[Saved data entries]
___
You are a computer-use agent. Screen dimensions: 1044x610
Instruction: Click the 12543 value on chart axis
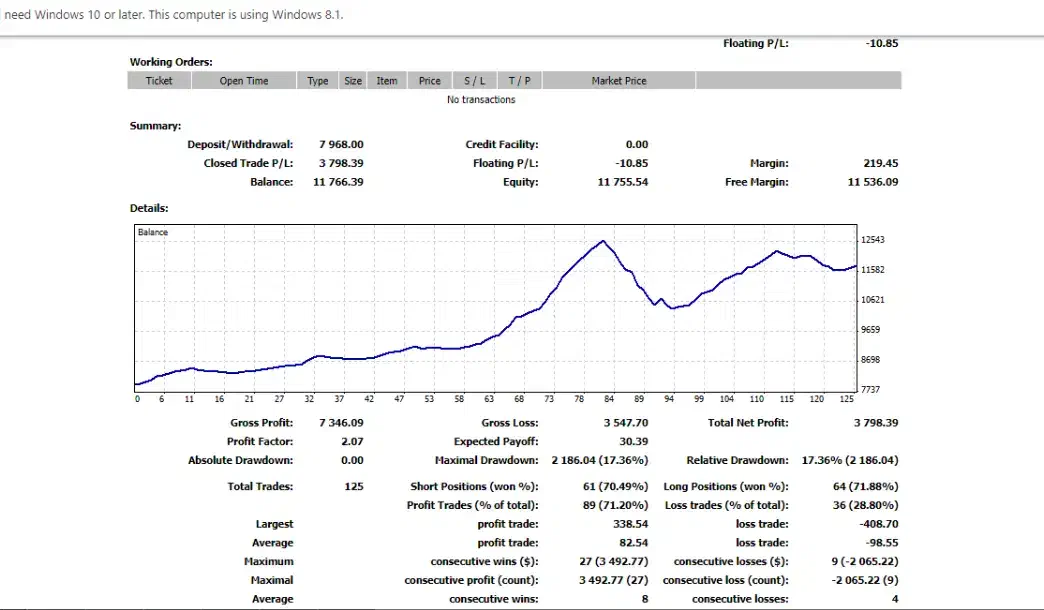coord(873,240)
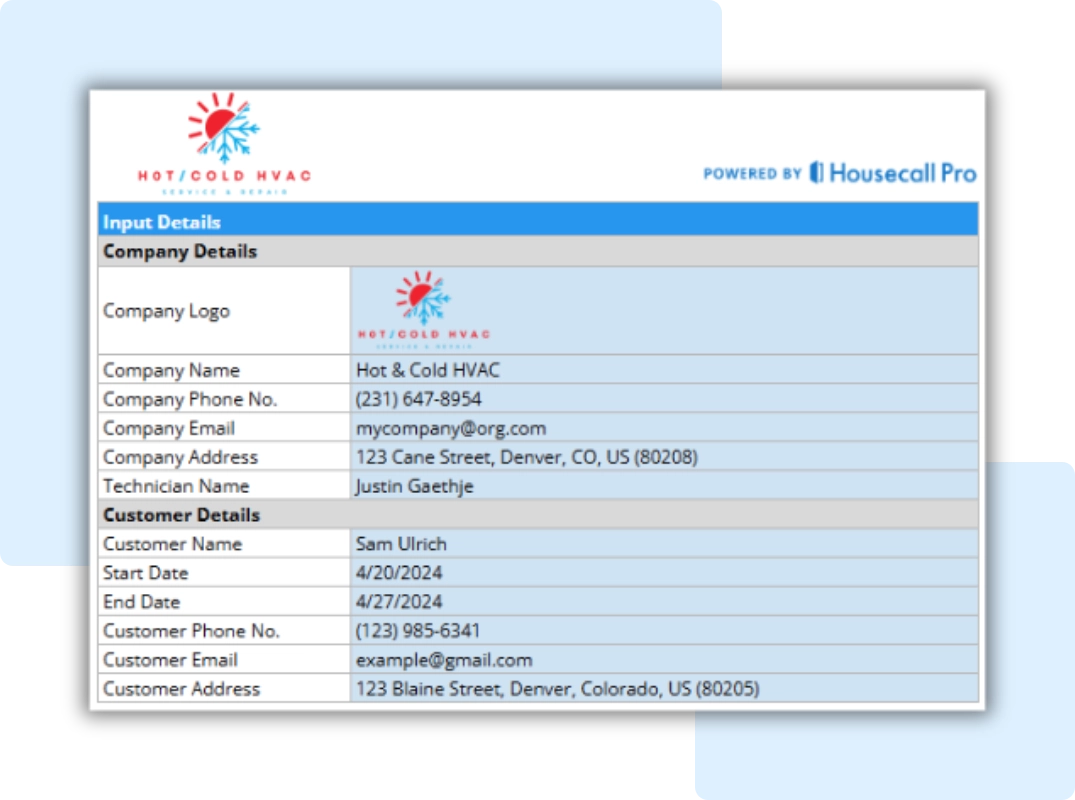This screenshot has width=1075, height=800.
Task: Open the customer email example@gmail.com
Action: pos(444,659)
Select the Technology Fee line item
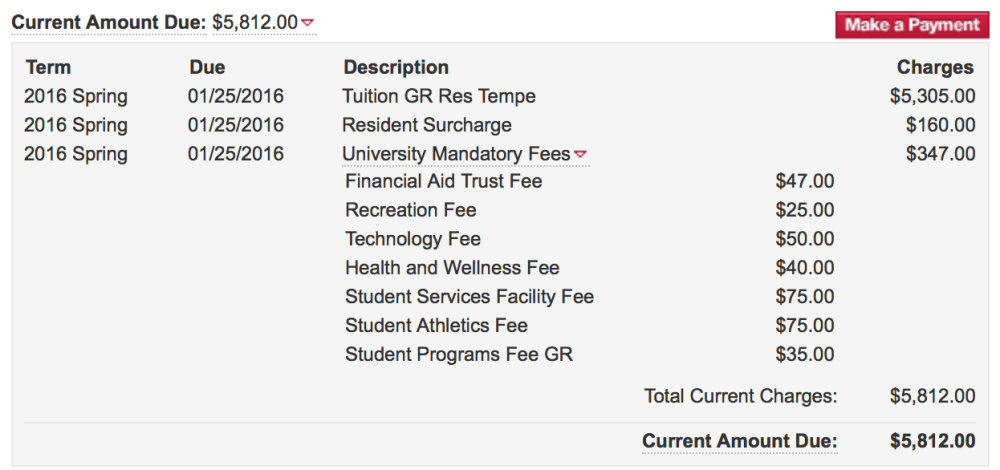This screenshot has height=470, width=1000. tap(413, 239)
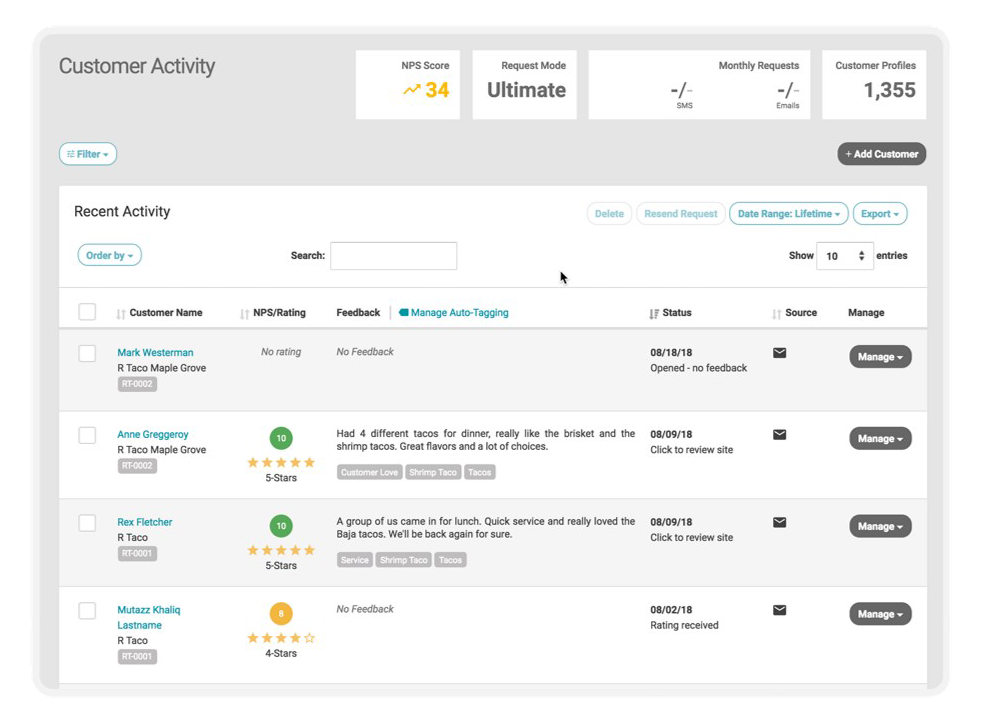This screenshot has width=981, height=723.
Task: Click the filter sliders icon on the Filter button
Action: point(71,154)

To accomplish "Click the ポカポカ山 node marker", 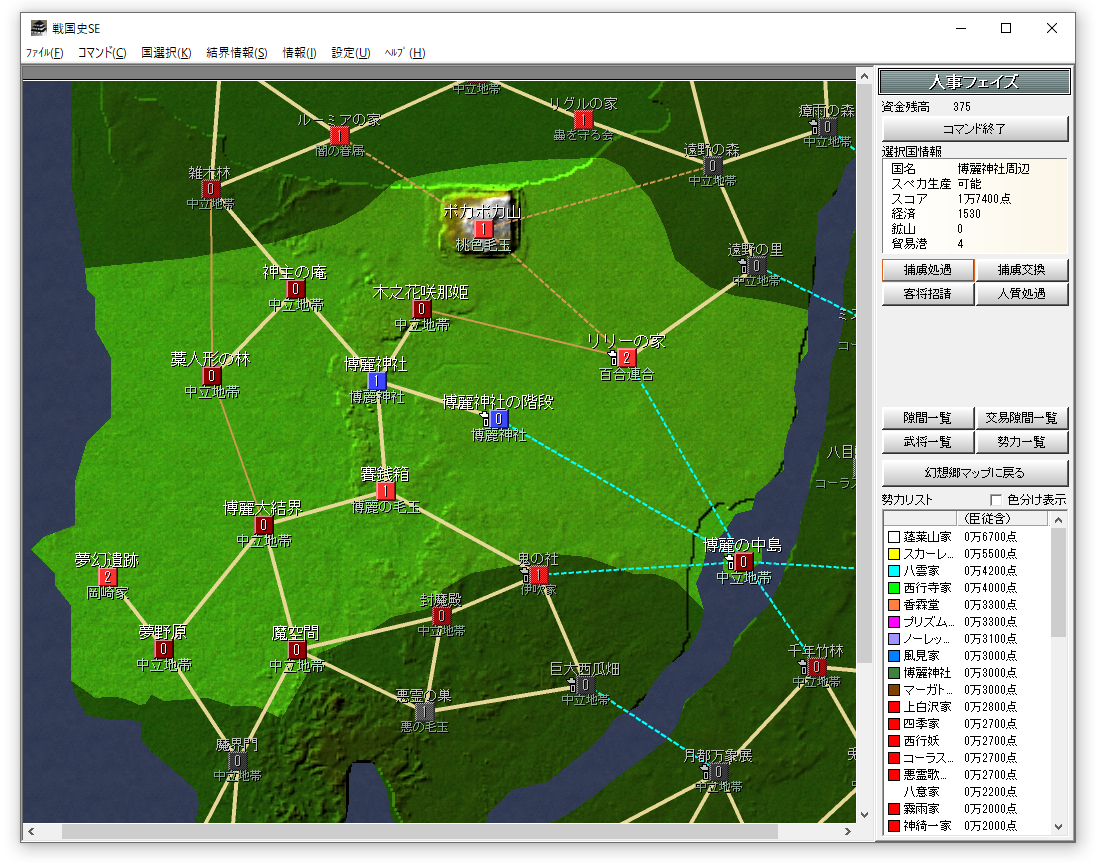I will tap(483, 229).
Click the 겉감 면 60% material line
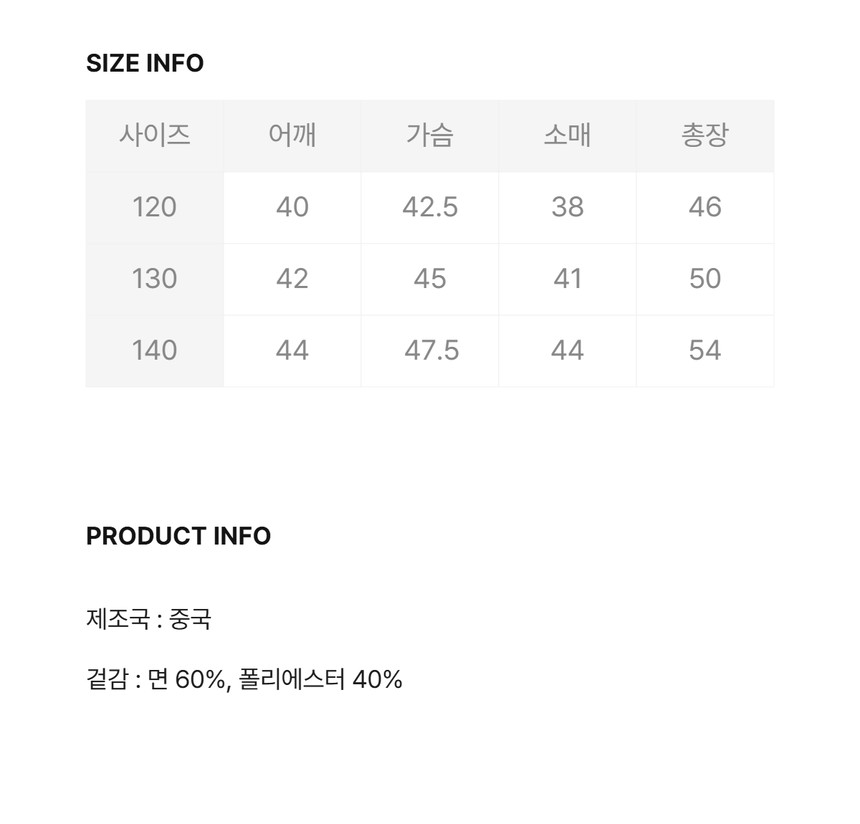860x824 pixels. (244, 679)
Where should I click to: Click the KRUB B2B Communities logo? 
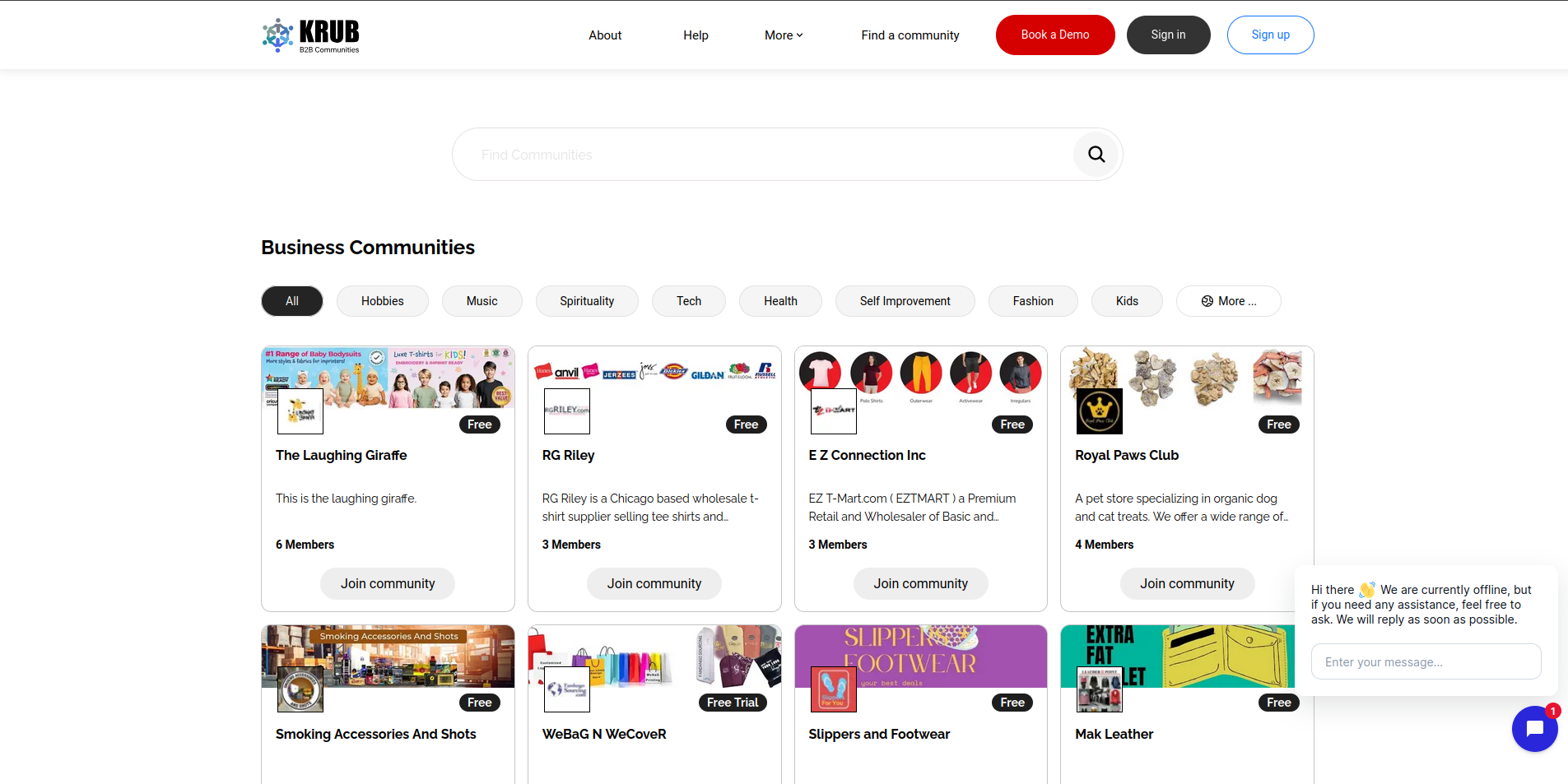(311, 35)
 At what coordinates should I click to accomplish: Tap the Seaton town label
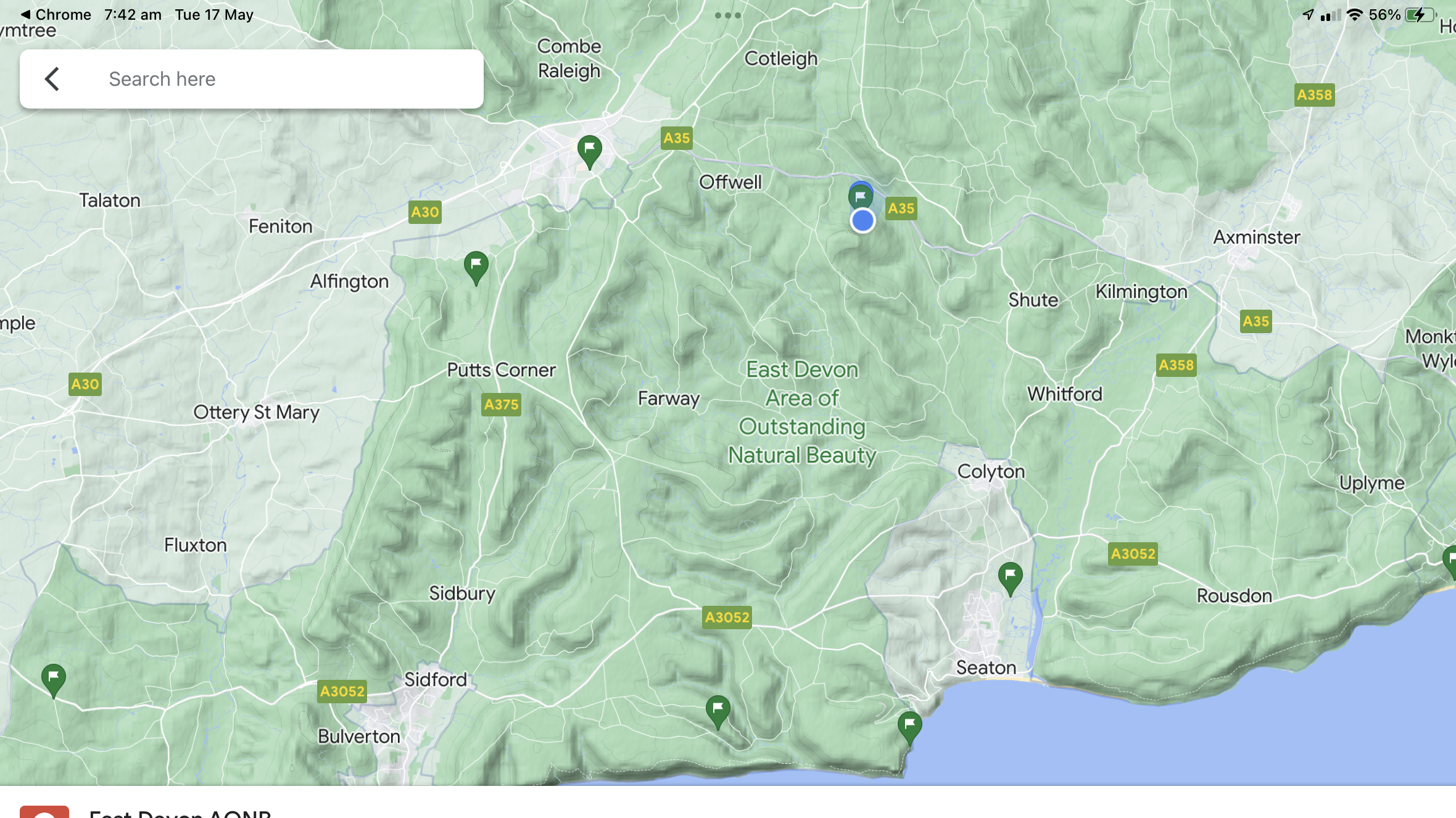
___
Task prompt:
Please set down exactly the lines from the one holding "Where should I" through the last line of the entries, both ends included, and skip pictures.

Solved exercise:
Where should I click to: Click the KRUB B2B Communities logo? 
(311, 35)
 At what coordinates should I click to accomplish: Tap the Seaton town label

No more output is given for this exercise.